Nello specifico, la Corte ha rimarcato la necessità di una verifica ex ante della condotta comunicativa oggetto di imputazione, al fine di valutare la messa in pericolo del bene giuridico protetto dalla norma incriminatrice. In base a tale principio, il Giudice ha ritenuto il tono utilizzato come inidoneo a rivestire una connotazione di propaganda e, quindi, incapace di ledere l’ordine pubblico o la dignità umana, tutelati dal reato di discriminazione razziale (cfr. Cass. Sez.

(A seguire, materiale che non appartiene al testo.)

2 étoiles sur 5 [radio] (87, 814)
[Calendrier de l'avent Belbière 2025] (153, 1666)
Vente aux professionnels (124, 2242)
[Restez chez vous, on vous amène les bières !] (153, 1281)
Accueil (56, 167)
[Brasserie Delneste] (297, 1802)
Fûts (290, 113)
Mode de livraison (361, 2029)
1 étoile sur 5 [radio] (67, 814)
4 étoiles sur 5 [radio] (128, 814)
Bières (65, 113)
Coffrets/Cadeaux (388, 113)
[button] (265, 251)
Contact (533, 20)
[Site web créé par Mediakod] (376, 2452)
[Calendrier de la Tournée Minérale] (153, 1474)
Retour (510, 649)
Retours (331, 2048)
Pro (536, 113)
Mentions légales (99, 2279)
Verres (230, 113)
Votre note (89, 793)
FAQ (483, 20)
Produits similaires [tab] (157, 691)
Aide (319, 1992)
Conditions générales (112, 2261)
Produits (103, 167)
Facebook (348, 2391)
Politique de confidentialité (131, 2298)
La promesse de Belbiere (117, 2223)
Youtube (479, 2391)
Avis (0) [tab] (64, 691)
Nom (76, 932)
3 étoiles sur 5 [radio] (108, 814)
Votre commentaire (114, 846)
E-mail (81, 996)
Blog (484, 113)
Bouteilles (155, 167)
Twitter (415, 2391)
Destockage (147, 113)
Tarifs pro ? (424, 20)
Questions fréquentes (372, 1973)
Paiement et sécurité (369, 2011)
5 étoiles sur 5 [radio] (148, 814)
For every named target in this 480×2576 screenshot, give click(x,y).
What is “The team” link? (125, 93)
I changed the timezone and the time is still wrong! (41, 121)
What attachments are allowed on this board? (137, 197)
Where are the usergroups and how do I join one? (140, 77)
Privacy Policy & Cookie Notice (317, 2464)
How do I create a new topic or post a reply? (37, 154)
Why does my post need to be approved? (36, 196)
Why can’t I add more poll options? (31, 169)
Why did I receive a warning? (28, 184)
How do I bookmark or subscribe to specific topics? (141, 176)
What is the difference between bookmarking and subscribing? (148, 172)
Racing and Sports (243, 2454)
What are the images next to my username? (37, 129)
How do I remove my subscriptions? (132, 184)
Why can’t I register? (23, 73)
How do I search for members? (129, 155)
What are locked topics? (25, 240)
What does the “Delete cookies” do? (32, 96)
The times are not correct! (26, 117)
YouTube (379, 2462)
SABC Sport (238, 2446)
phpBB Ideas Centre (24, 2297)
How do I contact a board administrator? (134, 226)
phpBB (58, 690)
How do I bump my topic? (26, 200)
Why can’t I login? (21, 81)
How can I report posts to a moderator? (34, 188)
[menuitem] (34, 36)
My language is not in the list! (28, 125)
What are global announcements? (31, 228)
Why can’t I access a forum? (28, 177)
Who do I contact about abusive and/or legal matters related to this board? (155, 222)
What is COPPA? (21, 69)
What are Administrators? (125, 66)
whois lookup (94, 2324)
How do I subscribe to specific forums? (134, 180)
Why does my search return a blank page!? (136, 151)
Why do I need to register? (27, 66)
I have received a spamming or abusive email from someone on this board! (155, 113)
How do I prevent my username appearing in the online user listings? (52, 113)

V, 23 giugno 2015, n. 39606).

Oltre al tono del commento, la sentenza analizza il contesto nel quale la condotta si è inserita; in altre parole, secondo la Corte, il carattere inverosimile dell’immagine satellitare dell’Italia priva delle regioni centro-meridionali non può che avvalorare la natura “palesemente paradossale” del commento riferito alla stessa. In aderenza a tale scelta ermeneutica, la Cassazione non ha ritenuto rilevanti in termini di attitudine alla propaganda né le modalità utilizzate per esternare il commento, né il ruolo politico ricoperto dall’imputata all’epoca dei fatti.

Pertanto, è stata ravvisata l’assenza di offensività della condotta per le particolari modalità con cui questa è stata attuata, evidenziando come i toni adottati – ancorché moralmente spregevoli – non consentissero di ritenere l’attività posta in essere di natura propagandistica.

La scelta della Corte Suprema di dare maggiore rilevanza alle particolarità del caso concreto, piuttosto che alla capacità del mezzo utilizzato di realizzare un’efficace amplificazione di un messaggio indubitabilmente discriminatorio, potrebbe rappresentare un precedente confliggente con un indirizzo giurisprudenziale pacifico e consolidato. È innegabile, infatti, come la particolare offensività di condotte di tal genere discenda soprattutto dall’uso dei social media e degli altri mezzi di comunicazione digitale. E il ricorso sempre più ampio a tali strumenti – non più limitato alla sfera “privata” o individuale dei cittadini – richiede una tutela di tipo penale adeguata ed effettiva, che passa necessariamente attraverso una valutazione socio-fenomenologica non monadistica.

Avv. Valentina Guerrisi

Dr. Marco Della Bruna

 

Riferimenti:

[1] http://legislature.camera.it/_dati/leg06/lavori/stampati/pdf/13180002.pdf

[2] Cfr. ad esempio C. Shirky, “Here comes everybody: the power of organizing without organization”, Penguin, 2008.

[3] F. Salotto, “Reato di propaganda razziale e modifiche ai reati di opinione (L. 13 ottobre 1975, n. 654; L. 24 febbraio 2006, n. 85)”, in “Discriminazione razziale, xenofobia, odio religioso, diritti fondamentali e tutela penale”, S. Riondato (a cura di), CEDAM, Milano, 2007, p. 169.